KT News:
Human rights activists in north Kurdistan spoke out yesterday against the official parliamentary report into the Roboski massacre, arguing that it is a cover-up and that an honest accounting of the state’s killing of 34 unarmed, mostly teenage smugglers should be integral to the peace process.
Bianet quotes Mazlumder (Organization of Human Rights and Solidarity for Oppressed People ) Chair Ahmet Faruk Ünsal as condemning: “The [Turkish] state’s approach not to decommission or prosecute any person or institution responsible for the air strikes, as well as its ordering Uludere villagers to pay fines [for smuggling] and efforts to silence those who want to raise their voices with fear of force and prosecution …”
Ünsal called on the Turkish parliamentary human rights commission to contest the report into the deadly December 2011 air strikes. Furthermore, Özgür-Der Association Diyarbakır Chief Representative Serdar Bülent Yılmaz also argued that the report was mainly designed to exonerate the Turkish state.
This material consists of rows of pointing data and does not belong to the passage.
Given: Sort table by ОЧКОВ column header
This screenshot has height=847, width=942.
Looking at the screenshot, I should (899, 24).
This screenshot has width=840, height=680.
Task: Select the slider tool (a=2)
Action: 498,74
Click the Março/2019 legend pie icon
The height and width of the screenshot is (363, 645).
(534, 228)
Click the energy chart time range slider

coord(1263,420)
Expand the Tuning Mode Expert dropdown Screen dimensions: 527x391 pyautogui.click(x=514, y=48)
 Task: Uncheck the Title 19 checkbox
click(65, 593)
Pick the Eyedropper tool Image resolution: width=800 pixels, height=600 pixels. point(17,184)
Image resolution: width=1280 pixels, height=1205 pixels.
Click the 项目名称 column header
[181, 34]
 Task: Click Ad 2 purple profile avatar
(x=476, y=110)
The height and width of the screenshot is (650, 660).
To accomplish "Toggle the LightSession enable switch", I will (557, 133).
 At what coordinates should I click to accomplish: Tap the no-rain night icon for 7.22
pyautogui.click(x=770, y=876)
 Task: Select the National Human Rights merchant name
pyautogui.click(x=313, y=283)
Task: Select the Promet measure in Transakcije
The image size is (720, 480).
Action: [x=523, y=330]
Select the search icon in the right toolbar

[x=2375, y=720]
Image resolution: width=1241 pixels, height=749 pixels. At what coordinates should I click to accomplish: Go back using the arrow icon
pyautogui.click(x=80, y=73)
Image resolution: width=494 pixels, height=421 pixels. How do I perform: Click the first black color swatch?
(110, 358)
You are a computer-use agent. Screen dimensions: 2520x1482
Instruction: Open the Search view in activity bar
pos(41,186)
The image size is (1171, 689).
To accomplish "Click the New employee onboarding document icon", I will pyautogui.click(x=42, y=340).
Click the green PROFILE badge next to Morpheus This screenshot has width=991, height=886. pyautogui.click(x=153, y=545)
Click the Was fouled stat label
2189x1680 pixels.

“In the days that we are discussing the end of armed clashes between Turkish Army and PKK, we would like to remind once more that a true reconciliation must happen through Roboski”, he said. “In a peace environment, a report that has been anticipated to enhance the process actually contains lots of controversial findings. The report concludes that no evidence proves the Uludere incident (took place) on purpose. This is, in a way, obscuring the reality.”